## TASK INSTRUCTIONS
What you give back must match the records below exactly.

## DATA FOR ANALYSIS
**********
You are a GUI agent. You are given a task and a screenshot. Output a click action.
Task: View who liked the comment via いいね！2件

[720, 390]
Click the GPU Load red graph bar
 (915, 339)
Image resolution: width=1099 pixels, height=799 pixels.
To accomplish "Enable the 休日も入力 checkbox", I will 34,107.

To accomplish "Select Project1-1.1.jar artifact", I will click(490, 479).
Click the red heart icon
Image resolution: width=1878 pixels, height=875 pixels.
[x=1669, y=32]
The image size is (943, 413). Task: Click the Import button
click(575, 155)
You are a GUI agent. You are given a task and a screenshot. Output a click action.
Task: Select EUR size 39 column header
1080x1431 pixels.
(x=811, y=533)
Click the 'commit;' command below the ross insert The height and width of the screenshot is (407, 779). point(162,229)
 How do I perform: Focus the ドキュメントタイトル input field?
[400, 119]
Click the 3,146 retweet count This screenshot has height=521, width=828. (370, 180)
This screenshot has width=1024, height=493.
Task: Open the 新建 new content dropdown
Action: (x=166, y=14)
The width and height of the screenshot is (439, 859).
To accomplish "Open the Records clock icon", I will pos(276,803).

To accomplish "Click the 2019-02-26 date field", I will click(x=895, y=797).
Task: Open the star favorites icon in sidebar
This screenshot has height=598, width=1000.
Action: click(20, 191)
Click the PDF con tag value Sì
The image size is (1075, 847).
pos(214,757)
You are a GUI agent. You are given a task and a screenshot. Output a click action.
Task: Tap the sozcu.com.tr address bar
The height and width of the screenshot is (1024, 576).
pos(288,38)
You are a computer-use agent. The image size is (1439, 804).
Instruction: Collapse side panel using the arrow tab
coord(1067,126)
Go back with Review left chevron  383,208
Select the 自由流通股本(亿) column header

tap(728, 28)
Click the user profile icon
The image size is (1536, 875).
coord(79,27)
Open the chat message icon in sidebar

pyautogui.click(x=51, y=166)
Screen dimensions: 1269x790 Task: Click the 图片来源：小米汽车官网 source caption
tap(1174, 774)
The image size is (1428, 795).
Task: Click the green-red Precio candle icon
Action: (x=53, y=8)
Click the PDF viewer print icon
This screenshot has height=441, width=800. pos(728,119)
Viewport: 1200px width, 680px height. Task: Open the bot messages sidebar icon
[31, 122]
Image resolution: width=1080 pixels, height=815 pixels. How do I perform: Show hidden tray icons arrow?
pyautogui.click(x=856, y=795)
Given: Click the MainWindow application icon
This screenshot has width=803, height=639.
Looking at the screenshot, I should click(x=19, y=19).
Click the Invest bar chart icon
**********
## EXERCISE RESPONSE
You are a GUI agent. You are given a task and a screenshot. Output a click action.
Task: View who liked the comment via いいね！2件

[720, 390]
Click the GPU Load red graph bar
 (915, 339)
Image resolution: width=1099 pixels, height=799 pixels.
To accomplish "Enable the 休日も入力 checkbox", I will 34,107.

To accomplish "Select Project1-1.1.jar artifact", I will click(490, 479).
Click the red heart icon
Image resolution: width=1878 pixels, height=875 pixels.
[x=1669, y=32]
The image size is (943, 413). Task: Click the Import button
click(575, 155)
You are a GUI agent. You are given a task and a screenshot. Output a click action.
Task: Select EUR size 39 column header
1080x1431 pixels.
(x=811, y=533)
Click the 'commit;' command below the ross insert The height and width of the screenshot is (407, 779). point(162,229)
 How do I perform: Focus the ドキュメントタイトル input field?
[400, 119]
Click the 3,146 retweet count This screenshot has height=521, width=828. (370, 180)
This screenshot has width=1024, height=493.
Task: Open the 新建 new content dropdown
Action: (x=166, y=14)
The width and height of the screenshot is (439, 859).
To accomplish "Open the Records clock icon", I will pos(276,803).

To accomplish "Click the 2019-02-26 date field", I will click(x=895, y=797).
Task: Open the star favorites icon in sidebar
This screenshot has height=598, width=1000.
Action: click(20, 191)
Click the PDF con tag value Sì
The image size is (1075, 847).
pos(214,757)
You are a GUI agent. You are given a task and a screenshot. Output a click action.
Task: Tap the sozcu.com.tr address bar
The height and width of the screenshot is (1024, 576).
pos(288,38)
You are a computer-use agent. The image size is (1439, 804).
Instruction: Collapse side panel using the arrow tab
coord(1067,126)
Go back with Review left chevron  383,208
Select the 自由流通股本(亿) column header

tap(728, 28)
Click the user profile icon
The image size is (1536, 875).
coord(79,27)
Open the chat message icon in sidebar

pyautogui.click(x=51, y=166)
Screen dimensions: 1269x790 Task: Click the 图片来源：小米汽车官网 source caption
tap(1174, 774)
The image size is (1428, 795).
Task: Click the green-red Precio candle icon
Action: (x=53, y=8)
Click the PDF viewer print icon
This screenshot has height=441, width=800. pos(728,119)
Viewport: 1200px width, 680px height. Task: Open the bot messages sidebar icon
[31, 122]
Image resolution: width=1080 pixels, height=815 pixels. How do I perform: Show hidden tray icons arrow?
pyautogui.click(x=856, y=795)
Given: Click the MainWindow application icon
This screenshot has width=803, height=639.
Looking at the screenshot, I should click(x=19, y=19).
Click the Invest bar chart icon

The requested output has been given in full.